Dataset entries:
=== Begin Enclosure ===

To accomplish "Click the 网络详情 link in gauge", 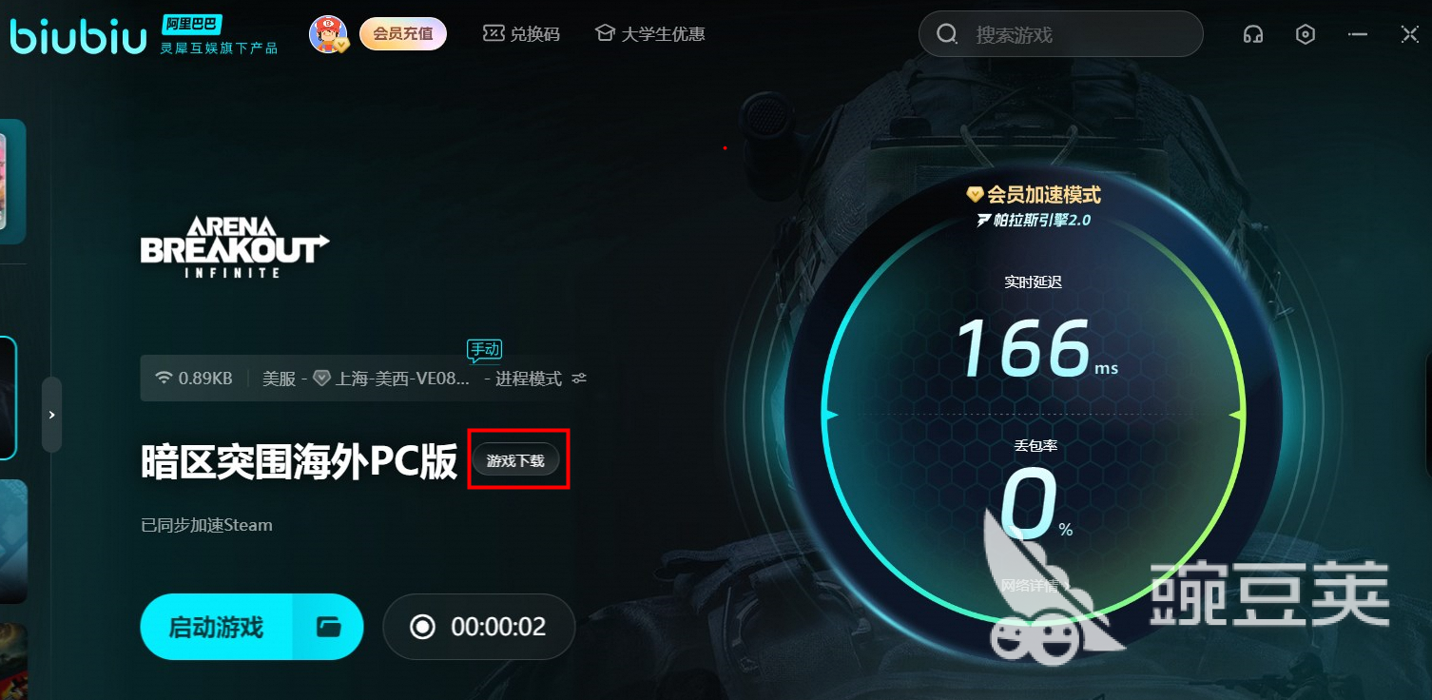I will pos(1029,585).
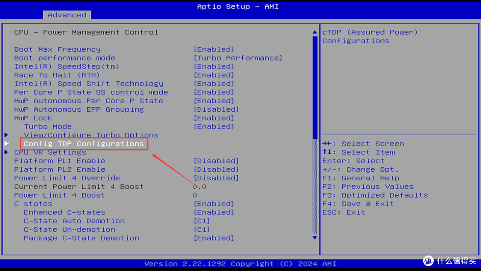Change Boot performance mode Turbo Performance option
Screen dimensions: 481x271
[238, 58]
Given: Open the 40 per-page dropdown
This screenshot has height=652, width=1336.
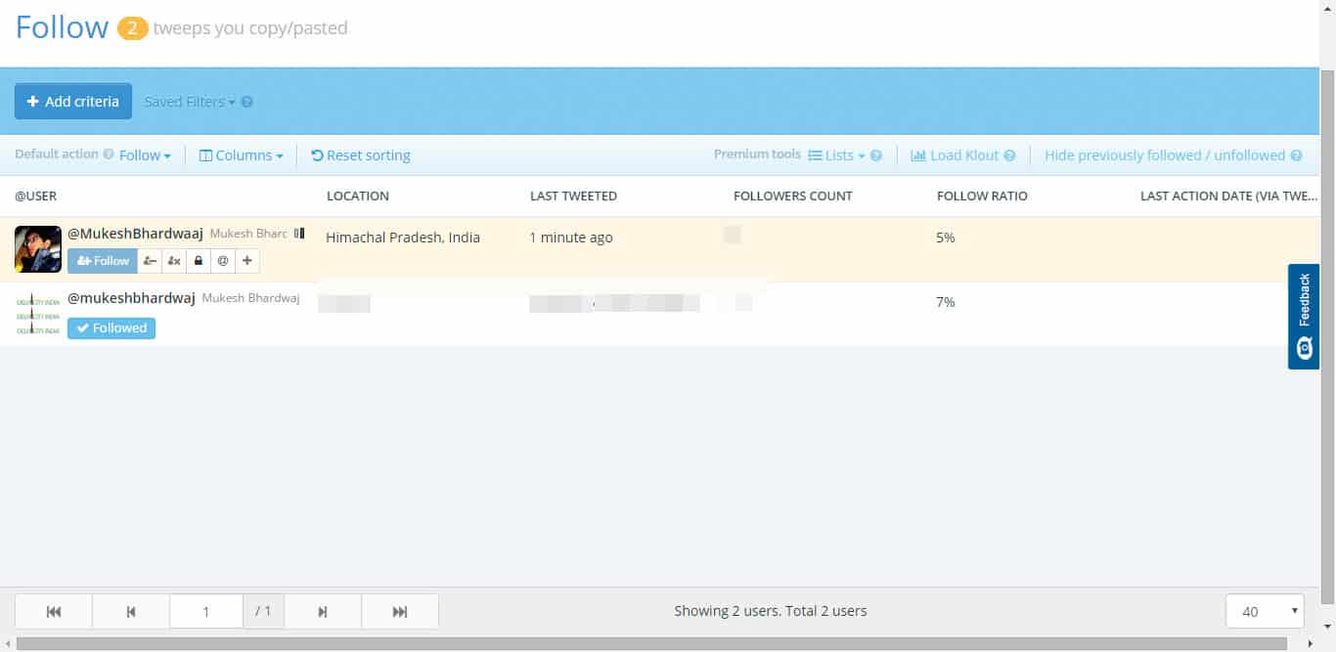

=== End Enclosure ===

Activity
In the data above, find the line containing "Given: Open the 40 per-page dropdown"; from there, please write out each line through the end, exactly, with the pictures omitted.

The completed task
Given: Open the 40 per-page dropdown
This screenshot has height=652, width=1336.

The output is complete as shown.